Estudo recente da Unicamp estimou, a partir da metodologia da matriz de insumo-produto, os impactos da expansão da produção e dos investimentos no SSB sobre a demanda intersetorial e a geração de renda e emprego na economia brasileira.
Embora o SSB represente apenas 0,59% do PIB brasileiro, sua capacidade de encadeamento produtivo e de geração de renda e emprego dentro e fora do setor é bastante elevada.
Tomando por base um valor da produção setorial de R$ 20 bilhões (valores de 2007), dos quais R$ 10,5 bilhões destinados à demanda final e R$ 9,5 bilhões à demanda intermediária, cada elevação de 1% na demanda final por saneamento básico promoveria, em termos de impactos diretos e indiretos, a geração de 1.450 empregos, distribuídos em 45% no próprio setor e 55% nos demais setores da economia, com destaque para serviços de engenharia e construção civil, eletricidade, serviços de informação, produtos químicos, intermediação financeira e comércio.
Importante registrar que o crescimento médio do setor de saneamento foi superior a 4% ao ano no período 2003-2006, patamar mínimo que podemos assumir para o período mais recente e para as projeções futuras de crescimento, dada a expansão da economia no período 2007-08 e dos próprios investimentos recentes no setor.
Além dos impactos da expansão da produção, podemos adicionar um efeito multiplicador muito maior sobre a economia propiciado pelos investimentos no SSB. A título de ilustração, para cada R$ 1 bilhão de investimento no setor teríamos:
- Um aumento de R$ 1,68 bilhão no valor da produção da economia, com destaque para os setores de engenharia e construção civil, serviços prestados à empresa, comércio, bens de capital, metalurgia de ferrosos e não ferrosos; borracha e plásticos;
- Uma expansão de R$ 245 milhões da massa salarial, de R$ 355 milhões do excedente operacional bruto (proxy de lucro) e de R$ 139 milhões em impostos diretos e indiretos;
- A geração de 42 mil novos empregos diretos e indiretos em toda cadeia produtiva.
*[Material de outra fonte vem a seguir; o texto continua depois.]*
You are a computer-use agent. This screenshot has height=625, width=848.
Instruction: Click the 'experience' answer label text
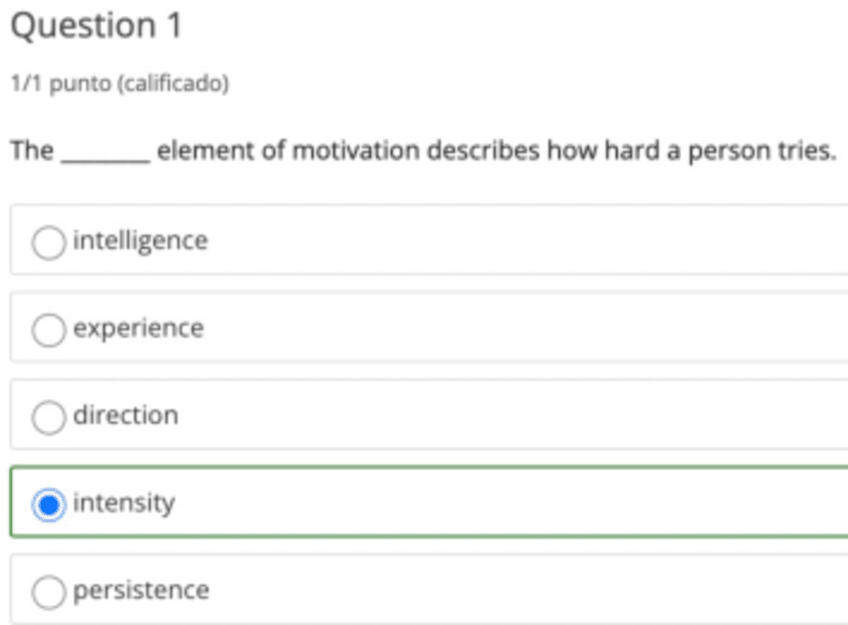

Importante destacar que o perfil da demanda associada à expansão da produção e do investimento em saneamento básico apresenta baixo impacto sobre as importações. As estimativas oficiais indicavam, antes da crise financeira internacional, investimentos da ordem de R$ 48 bilhões para o período 2008-11, o que representaria triplicar a taxa anual de investimento no setor.
Ainda que os prazos e velocidades de vários projetos sejam revistos em função da crise global, não há porque projetar uma drástica redução nos investimentos. Primeiro, porque quase metade dos investimentos tem sido financiada com recursos próprios das prestadoras de serviços, cujas receitas deverão ser pouco afetadas, dada a baixa elasticidade renda da demanda. Segundo, o setor conta com recursos do FGTS e crescentemente com recursos adicionais do BNDES para complementar o financiamento dos novos projetos.
Terceiro, o SSB tem apresentado uma margem operacional líquida média superior a 20%, (e superior a 30% sem depreciação), o que tenderá atrair novos investidores/operadores, inclusive estrangeiros, num quadro de custos de oportunidades decrescentes. Por último, dados os elevados prazos de maturação dos projetos no setor, as decisões de investimento se pautam por um horizonte de planejamento de médio e longo prazos, portanto menos sujeitas às oscilações conjunturais.
Nesse sentido, a manutenção ou mesmo ampliação dos fluxos atuais de investimentos no SSB tem uma dimensão mais política e institucional que financeira. A rigor, deveria ser tratada como uma política estratégica de Estado, acima de questões partidárias/eleitorais, de divergências entre as esferas de governo municipal, estadual e federal e dessas com as operadoras públicas e privadas.
A convergência de esforços das políticas públicas e das estratégias empresariais para a realização, no próximo quinquênio, de investimentos setoriais em um patamar mínimo de R$ 10 bilhões anuais teria fortes efeitos multiplicadores sobre toda a cadeia produtiva com a criação, no médio prazo, de mais de 2 milhões de postos de trabalho.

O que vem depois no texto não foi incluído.